§ Task item
Each line below is to be written out once more, precisely as given.
── Available data ──
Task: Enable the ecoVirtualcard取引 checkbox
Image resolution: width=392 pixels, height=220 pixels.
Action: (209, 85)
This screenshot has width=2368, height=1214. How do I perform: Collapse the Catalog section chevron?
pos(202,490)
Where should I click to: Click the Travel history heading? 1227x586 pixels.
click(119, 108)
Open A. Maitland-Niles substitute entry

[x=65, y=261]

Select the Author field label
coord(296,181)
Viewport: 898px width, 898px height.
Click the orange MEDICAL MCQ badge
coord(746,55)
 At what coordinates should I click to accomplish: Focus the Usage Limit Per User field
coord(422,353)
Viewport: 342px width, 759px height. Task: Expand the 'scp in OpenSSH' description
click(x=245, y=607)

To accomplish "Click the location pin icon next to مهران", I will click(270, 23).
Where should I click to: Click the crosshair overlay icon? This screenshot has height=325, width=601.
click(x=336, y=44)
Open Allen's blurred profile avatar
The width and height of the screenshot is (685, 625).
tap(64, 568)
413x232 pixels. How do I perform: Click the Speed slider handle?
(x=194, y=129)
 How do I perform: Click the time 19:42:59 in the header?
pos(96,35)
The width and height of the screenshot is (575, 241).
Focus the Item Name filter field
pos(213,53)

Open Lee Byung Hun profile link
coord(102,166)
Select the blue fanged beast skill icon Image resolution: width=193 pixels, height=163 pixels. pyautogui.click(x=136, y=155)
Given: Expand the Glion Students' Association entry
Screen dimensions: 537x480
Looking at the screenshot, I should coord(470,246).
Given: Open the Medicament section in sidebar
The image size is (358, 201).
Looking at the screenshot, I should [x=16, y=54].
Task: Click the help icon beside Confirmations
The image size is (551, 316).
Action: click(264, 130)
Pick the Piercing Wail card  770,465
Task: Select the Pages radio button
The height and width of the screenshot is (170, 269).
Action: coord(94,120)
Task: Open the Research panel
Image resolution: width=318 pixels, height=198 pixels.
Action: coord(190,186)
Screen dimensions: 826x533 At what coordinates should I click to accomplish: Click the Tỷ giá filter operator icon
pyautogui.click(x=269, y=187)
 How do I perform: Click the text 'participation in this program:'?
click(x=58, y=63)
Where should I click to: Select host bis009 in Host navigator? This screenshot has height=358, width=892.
───
§ Solution for this exercise
Task: Enable the ecoVirtualcard取引 checkbox
Image resolution: width=392 pixels, height=220 pixels.
Action: (209, 85)
This screenshot has width=2368, height=1214. How do I perform: Collapse the Catalog section chevron?
pos(202,490)
Where should I click to: Click the Travel history heading? 1227x586 pixels.
click(119, 108)
Open A. Maitland-Niles substitute entry

[x=65, y=261]

Select the Author field label
coord(296,181)
Viewport: 898px width, 898px height.
Click the orange MEDICAL MCQ badge
coord(746,55)
 At what coordinates should I click to accomplish: Focus the Usage Limit Per User field
coord(422,353)
Viewport: 342px width, 759px height. Task: Expand the 'scp in OpenSSH' description
click(x=245, y=607)

To accomplish "Click the location pin icon next to مهران", I will click(270, 23).
Where should I click to: Click the crosshair overlay icon? This screenshot has height=325, width=601.
click(x=336, y=44)
Open Allen's blurred profile avatar
The width and height of the screenshot is (685, 625).
tap(64, 568)
413x232 pixels. How do I perform: Click the Speed slider handle?
(x=194, y=129)
 How do I perform: Click the time 19:42:59 in the header?
pos(96,35)
The width and height of the screenshot is (575, 241).
Focus the Item Name filter field
pos(213,53)

Open Lee Byung Hun profile link
coord(102,166)
Select the blue fanged beast skill icon Image resolution: width=193 pixels, height=163 pixels. pyautogui.click(x=136, y=155)
Given: Expand the Glion Students' Association entry
Screen dimensions: 537x480
Looking at the screenshot, I should coord(470,246).
Given: Open the Medicament section in sidebar
The image size is (358, 201).
Looking at the screenshot, I should [x=16, y=54].
Task: Click the help icon beside Confirmations
The image size is (551, 316).
Action: click(264, 130)
Pick the Piercing Wail card  770,465
Task: Select the Pages radio button
The height and width of the screenshot is (170, 269).
Action: coord(94,120)
Task: Open the Research panel
Image resolution: width=318 pixels, height=198 pixels.
Action: coord(190,186)
Screen dimensions: 826x533 At what coordinates should I click to accomplish: Click the Tỷ giá filter operator icon
pyautogui.click(x=269, y=187)
 How do I perform: Click the text 'participation in this program:'?
click(x=58, y=63)
Where should I click to: Select host bis009 in Host navigator? This screenshot has height=358, width=892.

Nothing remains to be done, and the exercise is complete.